New low. Found an ant nibbling on my last xanax. Flicked it away and popped it in my mouth anyways.
And then she said "sorry if my vagina smells like fish, it's just active."
My poo smells like dog food. That's how I know it was a good night.
She is chewing on staples and spitting them at her cat, I think it's time to leave..
Restaurants Roasting People Who Gave Them Negative Yelp Reviews (25 Pics)
Just walked out of my apartment and came face to face with a shirtless dude playing with his balls and trying to tie his shoes.

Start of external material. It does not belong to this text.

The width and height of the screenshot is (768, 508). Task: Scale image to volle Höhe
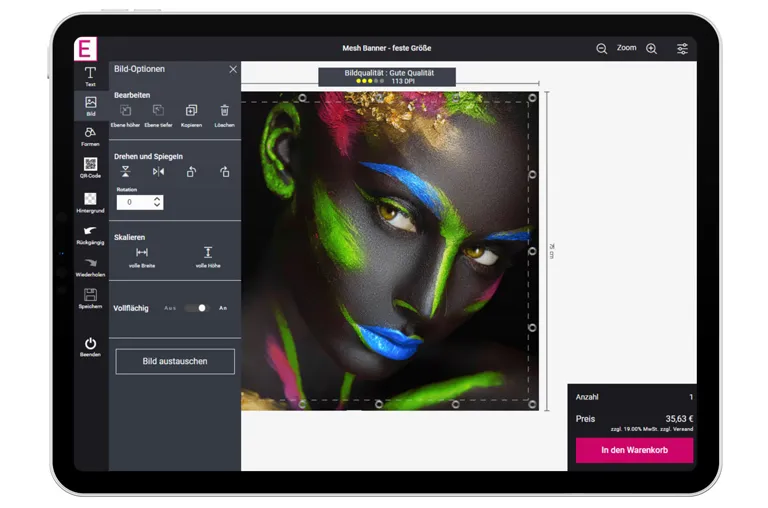tap(208, 256)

I'm at work, and just realized I the beer smell I keep getting random whiffs of is my bra. I fail at life.
Using the balance in my bank account I just calculated how many fifths of vodka I can buy this year. Don't let me buy food, all my money is reserved for alcohol
I lost half a toenail and didn't realize it. Bloody shoe shoulda been a clue.
Straight up asked lady in a lime green jumpsuit how to make your ass clap. That thing wiggled more beautifully than ocean waves at sunset
Woman Posts Harassing DMs From Creep Online, Now He’s Upset Because People Told His Mom
We can stop fighting if you send me a picture of your dick standing at full attention wearing a sock.
I'll wait.
It can also be a hat.
So I don't know, I'm not a doctor, but I might be juggling dates with 3 different guys...
I think he's an actor
That's not a good enough reason to wear guy-liner
let’s face it, me joining a co-ed soccer league is like, 33% motivated by my crotch seeking a healthy outlet
Parade of Dicks...that's what I'm calling 2017
Didn't know my clit could produce that many orgasms in one night. Fuck my husband; think I might have to become a lesbian.